* _What is needed_
Starting from the line with "Task: Toggle the message history clock button", transcribe each line to the end of the records below. Copy them exactly and write nothing else.

....................

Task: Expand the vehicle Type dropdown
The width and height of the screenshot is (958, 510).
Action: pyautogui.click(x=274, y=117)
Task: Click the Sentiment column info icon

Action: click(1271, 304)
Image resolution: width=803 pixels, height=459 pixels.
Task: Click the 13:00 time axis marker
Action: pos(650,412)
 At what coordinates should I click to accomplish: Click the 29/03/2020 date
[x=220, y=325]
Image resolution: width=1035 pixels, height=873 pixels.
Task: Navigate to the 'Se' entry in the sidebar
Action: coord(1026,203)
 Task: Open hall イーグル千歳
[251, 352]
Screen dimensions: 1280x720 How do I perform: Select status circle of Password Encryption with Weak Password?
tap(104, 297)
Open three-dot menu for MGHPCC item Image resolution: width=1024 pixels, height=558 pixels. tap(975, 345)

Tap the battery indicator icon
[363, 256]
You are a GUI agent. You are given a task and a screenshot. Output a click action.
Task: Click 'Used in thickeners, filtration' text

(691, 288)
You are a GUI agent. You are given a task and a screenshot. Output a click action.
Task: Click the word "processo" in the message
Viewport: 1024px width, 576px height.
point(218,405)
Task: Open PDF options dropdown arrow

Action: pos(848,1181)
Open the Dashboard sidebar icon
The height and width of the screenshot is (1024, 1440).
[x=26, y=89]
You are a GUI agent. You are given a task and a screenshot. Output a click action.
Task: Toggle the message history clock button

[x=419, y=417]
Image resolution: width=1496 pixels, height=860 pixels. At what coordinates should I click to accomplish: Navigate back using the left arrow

....................

* _Answer space_
Task: Toggle the message history clock button

[x=419, y=417]
Image resolution: width=1496 pixels, height=860 pixels. At what coordinates should I click to accomplish: Navigate back using the left arrow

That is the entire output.